Il va venir… Que va-t-Il trouver ?

  Avons-nous préparé nos âmes comme les arbres ont préparé leur mort ? Se vider de tout pour laisser la place aux bourgeons, aux fleurs, aux fruits de la sainteté ? Il faut se dépouiller pour renaître. Mourir au monde pour accueillir le Dieu chassé de la ville et de ses hôtelleries, pour recevoir le Dieu réfugié dans une étable. Cet enfant est si petit. Quoi ? Dieu si faible ?

 

  Dieu emmailloté, revêtu de la nature humaine, l’un de nous. Dieu aurait pu sauver les hommes comme nous donnons l’aumône : d’un geste condescendant, donner une pièce à l’indigent. Mais Il n’a pas voulu nous donner l’aumône.

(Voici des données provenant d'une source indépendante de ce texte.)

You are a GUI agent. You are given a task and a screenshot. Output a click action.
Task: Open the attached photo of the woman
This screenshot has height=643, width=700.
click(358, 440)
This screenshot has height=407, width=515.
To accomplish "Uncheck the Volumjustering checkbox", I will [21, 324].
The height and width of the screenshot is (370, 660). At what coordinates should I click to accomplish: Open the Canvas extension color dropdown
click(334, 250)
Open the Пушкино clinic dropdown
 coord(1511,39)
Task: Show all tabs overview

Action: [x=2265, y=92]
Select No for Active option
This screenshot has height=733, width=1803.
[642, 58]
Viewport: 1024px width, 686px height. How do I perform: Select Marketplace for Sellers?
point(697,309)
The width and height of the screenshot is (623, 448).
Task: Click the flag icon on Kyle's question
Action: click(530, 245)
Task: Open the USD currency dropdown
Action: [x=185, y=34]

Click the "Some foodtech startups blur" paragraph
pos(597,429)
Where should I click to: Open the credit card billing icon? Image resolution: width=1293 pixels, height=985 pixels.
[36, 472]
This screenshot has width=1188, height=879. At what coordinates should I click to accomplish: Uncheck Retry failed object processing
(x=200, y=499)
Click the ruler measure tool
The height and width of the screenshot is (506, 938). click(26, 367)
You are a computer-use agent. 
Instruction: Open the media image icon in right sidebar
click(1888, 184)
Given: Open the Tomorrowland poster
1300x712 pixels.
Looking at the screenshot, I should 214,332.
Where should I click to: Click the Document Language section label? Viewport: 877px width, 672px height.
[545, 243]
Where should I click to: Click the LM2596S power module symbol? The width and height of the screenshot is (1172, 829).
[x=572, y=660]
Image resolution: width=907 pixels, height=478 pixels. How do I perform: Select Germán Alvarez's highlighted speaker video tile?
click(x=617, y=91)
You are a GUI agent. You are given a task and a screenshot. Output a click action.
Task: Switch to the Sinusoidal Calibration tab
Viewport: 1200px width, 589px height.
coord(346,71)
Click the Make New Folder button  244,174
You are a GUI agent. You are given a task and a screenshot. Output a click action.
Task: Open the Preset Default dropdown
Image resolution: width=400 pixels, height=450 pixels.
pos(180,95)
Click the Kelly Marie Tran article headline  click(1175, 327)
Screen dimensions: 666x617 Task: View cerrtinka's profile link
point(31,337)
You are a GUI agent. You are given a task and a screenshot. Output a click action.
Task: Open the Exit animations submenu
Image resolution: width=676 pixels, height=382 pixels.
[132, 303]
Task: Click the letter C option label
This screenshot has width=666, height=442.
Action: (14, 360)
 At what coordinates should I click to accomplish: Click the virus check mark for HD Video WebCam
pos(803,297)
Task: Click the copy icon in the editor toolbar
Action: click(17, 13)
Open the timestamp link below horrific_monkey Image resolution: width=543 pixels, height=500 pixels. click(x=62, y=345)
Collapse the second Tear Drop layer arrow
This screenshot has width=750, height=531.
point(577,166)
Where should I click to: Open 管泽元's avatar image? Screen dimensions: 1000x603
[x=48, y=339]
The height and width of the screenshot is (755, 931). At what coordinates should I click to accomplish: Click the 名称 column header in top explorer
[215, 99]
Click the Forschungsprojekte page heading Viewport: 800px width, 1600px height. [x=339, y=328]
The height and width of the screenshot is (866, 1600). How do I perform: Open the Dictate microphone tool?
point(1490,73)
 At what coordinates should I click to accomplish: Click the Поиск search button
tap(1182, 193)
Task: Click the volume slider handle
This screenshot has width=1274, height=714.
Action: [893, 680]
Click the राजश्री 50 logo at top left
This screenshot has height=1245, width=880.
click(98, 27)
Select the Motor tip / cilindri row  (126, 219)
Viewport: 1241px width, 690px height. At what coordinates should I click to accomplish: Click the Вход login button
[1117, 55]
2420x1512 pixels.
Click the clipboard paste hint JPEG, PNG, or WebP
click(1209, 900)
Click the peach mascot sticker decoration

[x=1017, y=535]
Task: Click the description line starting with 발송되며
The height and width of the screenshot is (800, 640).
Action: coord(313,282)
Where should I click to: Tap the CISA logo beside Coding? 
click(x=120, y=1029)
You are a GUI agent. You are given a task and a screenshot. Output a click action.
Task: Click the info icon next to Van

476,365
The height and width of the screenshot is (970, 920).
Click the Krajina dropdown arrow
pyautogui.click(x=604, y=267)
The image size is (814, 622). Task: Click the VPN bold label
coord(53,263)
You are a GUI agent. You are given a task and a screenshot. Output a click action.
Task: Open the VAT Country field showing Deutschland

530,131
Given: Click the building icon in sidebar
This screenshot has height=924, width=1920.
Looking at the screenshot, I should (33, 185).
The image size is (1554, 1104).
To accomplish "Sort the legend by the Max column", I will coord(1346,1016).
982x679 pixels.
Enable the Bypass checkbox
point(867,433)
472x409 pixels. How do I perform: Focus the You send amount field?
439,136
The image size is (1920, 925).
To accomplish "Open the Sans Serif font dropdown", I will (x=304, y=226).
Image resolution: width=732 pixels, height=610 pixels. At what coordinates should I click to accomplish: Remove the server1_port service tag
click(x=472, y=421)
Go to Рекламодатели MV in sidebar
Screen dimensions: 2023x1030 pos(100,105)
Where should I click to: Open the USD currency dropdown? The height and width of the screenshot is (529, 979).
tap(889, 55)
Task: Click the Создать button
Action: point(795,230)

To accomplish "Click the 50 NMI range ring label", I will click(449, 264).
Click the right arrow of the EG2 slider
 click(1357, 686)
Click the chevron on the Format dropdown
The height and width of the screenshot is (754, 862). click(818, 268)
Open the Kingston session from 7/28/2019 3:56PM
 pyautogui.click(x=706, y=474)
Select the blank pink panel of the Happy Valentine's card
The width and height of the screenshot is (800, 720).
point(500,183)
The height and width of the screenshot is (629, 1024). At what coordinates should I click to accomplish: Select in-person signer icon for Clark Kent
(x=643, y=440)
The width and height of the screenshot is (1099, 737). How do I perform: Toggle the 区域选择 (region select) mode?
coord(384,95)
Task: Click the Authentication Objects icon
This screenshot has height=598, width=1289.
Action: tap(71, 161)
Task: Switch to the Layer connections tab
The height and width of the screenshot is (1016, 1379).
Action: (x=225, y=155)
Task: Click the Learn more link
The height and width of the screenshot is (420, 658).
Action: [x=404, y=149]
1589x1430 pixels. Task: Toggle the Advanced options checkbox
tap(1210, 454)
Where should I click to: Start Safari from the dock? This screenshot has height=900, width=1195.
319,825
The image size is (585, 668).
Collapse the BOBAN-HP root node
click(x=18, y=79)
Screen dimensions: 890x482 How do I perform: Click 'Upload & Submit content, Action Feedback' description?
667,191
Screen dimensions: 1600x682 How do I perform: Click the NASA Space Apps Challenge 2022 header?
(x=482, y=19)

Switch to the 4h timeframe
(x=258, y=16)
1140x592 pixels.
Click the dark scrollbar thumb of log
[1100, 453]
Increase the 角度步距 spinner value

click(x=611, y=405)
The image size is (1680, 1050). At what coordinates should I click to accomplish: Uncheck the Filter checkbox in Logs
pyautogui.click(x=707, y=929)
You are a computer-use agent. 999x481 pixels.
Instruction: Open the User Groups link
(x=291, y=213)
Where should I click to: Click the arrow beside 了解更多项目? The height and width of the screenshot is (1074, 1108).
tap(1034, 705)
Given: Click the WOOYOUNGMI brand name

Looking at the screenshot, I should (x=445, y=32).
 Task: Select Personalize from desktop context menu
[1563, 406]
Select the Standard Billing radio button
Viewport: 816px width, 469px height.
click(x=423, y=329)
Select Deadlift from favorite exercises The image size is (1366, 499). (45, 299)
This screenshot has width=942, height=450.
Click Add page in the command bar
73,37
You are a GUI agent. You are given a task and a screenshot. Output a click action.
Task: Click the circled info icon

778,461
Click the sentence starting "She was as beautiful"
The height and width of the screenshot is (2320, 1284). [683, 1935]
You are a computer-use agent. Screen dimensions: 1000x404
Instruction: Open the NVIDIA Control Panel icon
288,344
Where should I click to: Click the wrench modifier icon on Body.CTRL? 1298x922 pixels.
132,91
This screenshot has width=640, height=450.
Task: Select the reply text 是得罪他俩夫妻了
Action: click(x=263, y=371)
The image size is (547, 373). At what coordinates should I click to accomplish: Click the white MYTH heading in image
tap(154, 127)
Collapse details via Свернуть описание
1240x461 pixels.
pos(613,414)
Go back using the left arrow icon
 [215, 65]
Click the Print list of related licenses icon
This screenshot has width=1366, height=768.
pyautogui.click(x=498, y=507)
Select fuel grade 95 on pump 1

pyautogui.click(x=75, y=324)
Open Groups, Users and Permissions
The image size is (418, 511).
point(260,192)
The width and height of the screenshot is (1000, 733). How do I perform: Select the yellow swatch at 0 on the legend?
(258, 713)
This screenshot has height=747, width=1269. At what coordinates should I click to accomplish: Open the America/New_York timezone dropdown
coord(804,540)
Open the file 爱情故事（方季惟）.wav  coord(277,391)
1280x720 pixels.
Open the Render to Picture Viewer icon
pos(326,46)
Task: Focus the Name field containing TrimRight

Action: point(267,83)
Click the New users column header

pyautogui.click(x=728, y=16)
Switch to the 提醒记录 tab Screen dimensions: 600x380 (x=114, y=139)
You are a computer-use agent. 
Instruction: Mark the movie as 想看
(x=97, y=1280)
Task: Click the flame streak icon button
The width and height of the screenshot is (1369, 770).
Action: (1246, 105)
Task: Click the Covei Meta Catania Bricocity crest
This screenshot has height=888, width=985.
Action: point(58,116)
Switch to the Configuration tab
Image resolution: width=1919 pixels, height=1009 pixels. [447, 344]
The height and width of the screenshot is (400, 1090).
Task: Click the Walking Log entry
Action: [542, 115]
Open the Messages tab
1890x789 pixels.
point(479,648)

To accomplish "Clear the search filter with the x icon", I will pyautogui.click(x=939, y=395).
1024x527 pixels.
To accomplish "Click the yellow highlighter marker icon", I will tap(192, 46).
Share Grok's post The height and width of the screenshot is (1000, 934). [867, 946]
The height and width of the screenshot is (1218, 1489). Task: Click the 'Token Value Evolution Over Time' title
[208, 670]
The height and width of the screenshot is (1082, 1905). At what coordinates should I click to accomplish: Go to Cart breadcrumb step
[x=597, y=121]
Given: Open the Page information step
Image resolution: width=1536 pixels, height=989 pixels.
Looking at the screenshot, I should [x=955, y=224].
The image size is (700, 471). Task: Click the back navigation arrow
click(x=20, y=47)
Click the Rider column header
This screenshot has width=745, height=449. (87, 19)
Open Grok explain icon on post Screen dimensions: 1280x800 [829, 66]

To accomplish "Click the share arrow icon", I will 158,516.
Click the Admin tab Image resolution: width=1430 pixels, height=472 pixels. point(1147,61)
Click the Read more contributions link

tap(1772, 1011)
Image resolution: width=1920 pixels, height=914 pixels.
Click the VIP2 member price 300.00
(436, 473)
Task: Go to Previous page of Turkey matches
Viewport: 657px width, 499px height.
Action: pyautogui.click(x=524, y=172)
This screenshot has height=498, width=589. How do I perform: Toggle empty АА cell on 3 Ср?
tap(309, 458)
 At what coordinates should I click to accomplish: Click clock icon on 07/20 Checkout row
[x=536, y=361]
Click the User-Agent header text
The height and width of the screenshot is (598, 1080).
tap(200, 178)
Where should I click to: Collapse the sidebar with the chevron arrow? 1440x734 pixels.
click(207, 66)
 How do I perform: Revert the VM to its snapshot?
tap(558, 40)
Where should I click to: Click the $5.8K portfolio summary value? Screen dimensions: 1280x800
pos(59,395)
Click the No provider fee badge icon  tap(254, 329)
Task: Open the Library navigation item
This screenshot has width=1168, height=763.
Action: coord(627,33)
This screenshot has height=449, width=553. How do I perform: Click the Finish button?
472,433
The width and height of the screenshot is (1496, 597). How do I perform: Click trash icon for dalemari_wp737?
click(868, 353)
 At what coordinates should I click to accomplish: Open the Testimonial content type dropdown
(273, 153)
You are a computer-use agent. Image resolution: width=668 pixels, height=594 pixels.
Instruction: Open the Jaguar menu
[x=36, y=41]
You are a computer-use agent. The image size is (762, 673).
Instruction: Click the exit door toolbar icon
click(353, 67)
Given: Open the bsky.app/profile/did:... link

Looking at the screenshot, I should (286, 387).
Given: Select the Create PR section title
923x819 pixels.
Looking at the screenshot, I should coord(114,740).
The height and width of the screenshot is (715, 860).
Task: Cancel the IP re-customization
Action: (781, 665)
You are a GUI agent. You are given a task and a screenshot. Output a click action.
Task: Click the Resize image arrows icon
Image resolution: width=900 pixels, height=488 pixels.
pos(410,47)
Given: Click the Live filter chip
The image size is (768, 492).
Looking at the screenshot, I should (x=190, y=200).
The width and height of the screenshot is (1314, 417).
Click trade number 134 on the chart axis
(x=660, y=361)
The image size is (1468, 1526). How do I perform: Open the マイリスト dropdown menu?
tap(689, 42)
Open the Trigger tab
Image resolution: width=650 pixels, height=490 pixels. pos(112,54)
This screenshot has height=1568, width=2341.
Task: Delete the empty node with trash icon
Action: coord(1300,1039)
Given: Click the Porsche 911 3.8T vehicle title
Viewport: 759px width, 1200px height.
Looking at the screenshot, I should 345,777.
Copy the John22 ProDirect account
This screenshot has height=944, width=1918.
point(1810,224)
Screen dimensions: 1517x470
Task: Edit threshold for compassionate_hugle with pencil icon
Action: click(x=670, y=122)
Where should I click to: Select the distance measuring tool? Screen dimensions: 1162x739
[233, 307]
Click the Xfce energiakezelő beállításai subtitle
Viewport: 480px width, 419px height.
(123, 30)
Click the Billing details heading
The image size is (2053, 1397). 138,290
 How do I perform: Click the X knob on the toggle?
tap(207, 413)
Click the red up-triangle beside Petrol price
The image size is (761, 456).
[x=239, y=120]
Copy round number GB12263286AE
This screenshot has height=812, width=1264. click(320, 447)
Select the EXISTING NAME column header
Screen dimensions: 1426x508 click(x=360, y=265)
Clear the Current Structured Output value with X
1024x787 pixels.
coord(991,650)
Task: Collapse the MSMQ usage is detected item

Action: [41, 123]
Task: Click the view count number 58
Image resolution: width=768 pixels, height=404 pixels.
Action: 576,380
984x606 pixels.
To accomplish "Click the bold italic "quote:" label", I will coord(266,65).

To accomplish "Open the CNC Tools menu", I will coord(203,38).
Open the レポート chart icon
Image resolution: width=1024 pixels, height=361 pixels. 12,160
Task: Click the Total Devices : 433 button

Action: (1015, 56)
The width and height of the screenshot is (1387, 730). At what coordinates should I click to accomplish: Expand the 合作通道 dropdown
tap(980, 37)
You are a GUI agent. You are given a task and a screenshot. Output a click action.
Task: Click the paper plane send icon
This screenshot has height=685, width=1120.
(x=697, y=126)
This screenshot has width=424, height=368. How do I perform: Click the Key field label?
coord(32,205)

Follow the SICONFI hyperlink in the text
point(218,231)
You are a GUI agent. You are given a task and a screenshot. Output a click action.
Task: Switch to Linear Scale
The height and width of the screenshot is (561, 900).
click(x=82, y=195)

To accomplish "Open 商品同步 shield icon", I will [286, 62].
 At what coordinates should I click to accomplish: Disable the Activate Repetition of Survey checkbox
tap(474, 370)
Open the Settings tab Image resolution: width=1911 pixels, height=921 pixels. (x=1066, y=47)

Il a voulu être vendu pour 30 malheureux deniers. Il a voulu venir parmi nous, se faire plus souffrant, plus faible, plus misérable que nous. Dieu humilié sur la croix, nu, meurtri, moqué, insulté, couvert de crachas et de plaies innombrables. Dieu vient mendier notre amour. C’est cela qu’il veut ce petit enfant dans la crèche, c’est cela que signifient ses langes qui lui enserrent les bras et les jambes, c’est cela qu’annonce la Création toute entière. C’est cela qu’a refusé l’orgueil de Satan.

  Alors, qu’allons-nous faire ? Dieu vient, Il vient mendier notre Charité, comme il mendia le manteau de saint Martin. Dépouillons-nous de tout pour Lui, donnons-Lui tout ce que nous avons : notre santé, nos richesses, notre vie, notre honneur même. Il en fera ce qu’Il voudra. Il prendra ce qu’Il veut, comme Il veut, quand Il veut. Tout Lui appartient. N’a-t-Il pas tout donné ? Absolument tout ?

  Décembre, le jour reprend ses droits. A Pâques, il vaincra ! A la Pentecôte, sanctifié, nous porterons de bons fruits. Puis reviendra novembre, joyeux novembre. Nous nous habillerons pour mourir, au crépuscule de notre vie. Et Dieu viendra moissonner, nous emporter au Ciel, là où luit la lumière qui ne s’éteint jamais.

Novembre, l’aboutissement de tout. Décembre, le commencement de tout.